Exercise tasks:
(A) Update the stretch of the QSqlDatabase warnings post from "[SOLVED] QSqlDatabase annoying" through "old connection removed.", replacing "qt_sql_default_connection" with "main_connection".
(B) In the post about QSqlDatabase warnings, why does the writer not share the actual code?
(C) List every line of code the writer quotes in the post about QSqlDatabase warnings.

[SOLVED] QSqlDatabase annoying warnings
I have the following bit of code:
- class zzzz
- QSqlDatabase m_database;
- m_database= QSqlDatabase::addDatabase("QSQLITE");
Whenever this runs, I get hit with the following lines on my console:
QSqlDatabasePrivate::removeDatabase: connection ‘qt_sql_default_connection’ is still in use, all queries will cease to work.
QSqlDatabasePrivate::addDatabase: duplicate connection name ‘qt_sql_default_connection’, old connection removed.
Is there any way to get rid of these complaints? Or better yet, can someone tell me how to do this correctly? I’m obviously missing something here..
Oh dear, looks like I messed up…
I can’t very well post the actual code, since that belongs to a customer. I thought the stripped out bits I did post were enough to reproduce the issue, but the quick and dirty version I just put together at home does not show the problem. I’ll start stripping down the real code until the bare minimum to show the problem remains when I get back to the office tomorrow. I’ll post further updates when I have a complete minimal example.

Data records:

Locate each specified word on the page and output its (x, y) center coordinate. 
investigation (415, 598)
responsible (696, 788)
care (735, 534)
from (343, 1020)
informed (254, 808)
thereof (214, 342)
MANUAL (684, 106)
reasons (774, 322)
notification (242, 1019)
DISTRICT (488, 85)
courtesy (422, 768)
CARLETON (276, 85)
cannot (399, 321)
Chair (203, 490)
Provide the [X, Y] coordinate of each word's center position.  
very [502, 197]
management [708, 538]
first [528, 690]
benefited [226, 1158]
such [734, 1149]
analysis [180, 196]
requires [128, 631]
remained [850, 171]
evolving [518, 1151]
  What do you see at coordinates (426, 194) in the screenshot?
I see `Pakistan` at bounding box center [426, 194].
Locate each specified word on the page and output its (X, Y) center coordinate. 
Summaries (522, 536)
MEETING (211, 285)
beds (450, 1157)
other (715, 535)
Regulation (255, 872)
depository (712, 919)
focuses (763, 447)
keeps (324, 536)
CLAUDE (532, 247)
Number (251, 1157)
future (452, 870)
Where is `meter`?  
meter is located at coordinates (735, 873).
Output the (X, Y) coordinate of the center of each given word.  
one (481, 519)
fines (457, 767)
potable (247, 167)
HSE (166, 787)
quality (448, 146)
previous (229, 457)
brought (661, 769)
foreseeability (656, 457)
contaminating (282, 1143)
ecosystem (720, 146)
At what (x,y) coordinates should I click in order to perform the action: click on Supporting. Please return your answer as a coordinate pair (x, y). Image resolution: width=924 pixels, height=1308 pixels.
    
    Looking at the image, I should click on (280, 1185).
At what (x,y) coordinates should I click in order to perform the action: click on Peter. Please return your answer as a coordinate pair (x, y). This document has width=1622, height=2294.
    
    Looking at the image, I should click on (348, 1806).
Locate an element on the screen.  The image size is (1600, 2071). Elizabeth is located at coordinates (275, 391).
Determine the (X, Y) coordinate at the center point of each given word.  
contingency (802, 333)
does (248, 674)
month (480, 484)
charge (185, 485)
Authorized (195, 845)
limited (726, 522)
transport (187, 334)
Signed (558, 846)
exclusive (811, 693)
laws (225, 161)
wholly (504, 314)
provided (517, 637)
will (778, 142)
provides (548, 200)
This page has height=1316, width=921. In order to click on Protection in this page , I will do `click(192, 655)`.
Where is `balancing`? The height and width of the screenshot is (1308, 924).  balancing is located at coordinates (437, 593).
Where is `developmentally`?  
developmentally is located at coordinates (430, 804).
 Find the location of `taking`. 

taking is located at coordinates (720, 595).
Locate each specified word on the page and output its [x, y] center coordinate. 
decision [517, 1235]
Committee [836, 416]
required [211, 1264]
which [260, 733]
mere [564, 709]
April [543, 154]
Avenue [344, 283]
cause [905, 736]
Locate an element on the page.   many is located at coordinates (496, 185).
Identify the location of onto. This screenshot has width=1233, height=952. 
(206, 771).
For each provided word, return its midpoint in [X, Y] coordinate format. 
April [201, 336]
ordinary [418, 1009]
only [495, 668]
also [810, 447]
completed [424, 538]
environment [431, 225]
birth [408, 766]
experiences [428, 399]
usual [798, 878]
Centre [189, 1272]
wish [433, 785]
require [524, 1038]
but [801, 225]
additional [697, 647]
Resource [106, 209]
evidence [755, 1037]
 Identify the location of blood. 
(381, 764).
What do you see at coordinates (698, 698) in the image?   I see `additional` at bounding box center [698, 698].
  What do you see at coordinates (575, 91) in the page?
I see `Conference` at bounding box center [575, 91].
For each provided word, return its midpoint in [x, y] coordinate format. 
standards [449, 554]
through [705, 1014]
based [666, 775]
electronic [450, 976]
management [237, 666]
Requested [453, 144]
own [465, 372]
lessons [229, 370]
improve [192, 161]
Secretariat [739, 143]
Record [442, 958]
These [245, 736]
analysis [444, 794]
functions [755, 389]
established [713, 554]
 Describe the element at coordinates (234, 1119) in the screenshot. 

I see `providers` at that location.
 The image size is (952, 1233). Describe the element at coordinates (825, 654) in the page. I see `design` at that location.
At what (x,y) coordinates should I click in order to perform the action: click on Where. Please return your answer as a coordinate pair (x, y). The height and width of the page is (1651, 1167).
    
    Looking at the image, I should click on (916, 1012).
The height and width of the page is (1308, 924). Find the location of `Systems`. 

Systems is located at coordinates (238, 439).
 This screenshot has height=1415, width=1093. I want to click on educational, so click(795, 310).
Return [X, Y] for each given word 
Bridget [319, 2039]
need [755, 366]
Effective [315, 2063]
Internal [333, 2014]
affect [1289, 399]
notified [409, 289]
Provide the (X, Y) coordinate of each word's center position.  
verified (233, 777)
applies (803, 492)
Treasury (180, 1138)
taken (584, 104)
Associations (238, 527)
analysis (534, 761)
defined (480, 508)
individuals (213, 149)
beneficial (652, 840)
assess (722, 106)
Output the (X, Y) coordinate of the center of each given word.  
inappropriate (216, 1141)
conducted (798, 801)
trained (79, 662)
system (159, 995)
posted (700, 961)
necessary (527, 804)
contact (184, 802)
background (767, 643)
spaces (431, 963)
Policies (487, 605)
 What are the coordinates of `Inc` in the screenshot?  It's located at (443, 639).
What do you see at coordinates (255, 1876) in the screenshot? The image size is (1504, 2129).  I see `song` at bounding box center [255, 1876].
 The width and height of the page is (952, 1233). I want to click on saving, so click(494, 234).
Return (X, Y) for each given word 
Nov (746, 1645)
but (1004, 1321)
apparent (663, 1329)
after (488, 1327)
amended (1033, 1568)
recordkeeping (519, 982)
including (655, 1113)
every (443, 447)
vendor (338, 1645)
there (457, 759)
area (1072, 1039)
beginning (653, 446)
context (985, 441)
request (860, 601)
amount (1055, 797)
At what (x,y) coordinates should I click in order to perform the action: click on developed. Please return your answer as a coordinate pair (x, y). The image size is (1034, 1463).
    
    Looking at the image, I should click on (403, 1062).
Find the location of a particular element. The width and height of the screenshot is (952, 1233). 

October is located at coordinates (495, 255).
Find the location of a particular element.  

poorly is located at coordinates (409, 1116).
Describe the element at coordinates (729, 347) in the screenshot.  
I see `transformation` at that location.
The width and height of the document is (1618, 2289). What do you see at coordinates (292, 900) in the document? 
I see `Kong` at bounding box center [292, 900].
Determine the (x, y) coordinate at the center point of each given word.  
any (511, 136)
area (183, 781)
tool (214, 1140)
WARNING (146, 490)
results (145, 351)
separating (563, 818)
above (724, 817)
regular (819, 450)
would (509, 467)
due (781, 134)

Written answers:
(A)
[SOLVED] QSqlDatabase annoying warnings
I have the following bit of code:
- class zzzz
- QSqlDatabase m_database;
- m_database= QSqlDatabase::addDatabase("QSQLITE");
Whenever this runs, I get hit with the following lines on my console:
QSqlDatabasePrivate::removeDatabase: connection ‘main_connection’ is still in use, all queries will cease to work.
QSqlDatabasePrivate::addDatabase: duplicate connection name ‘main_connection’, old connection removed.

(B) The writer can't post the actual code because it belongs to a customer.

(C)
- class zzzz
- QSqlDatabase m_database;
- m_database= QSqlDatabase::addDatabase("QSQLITE");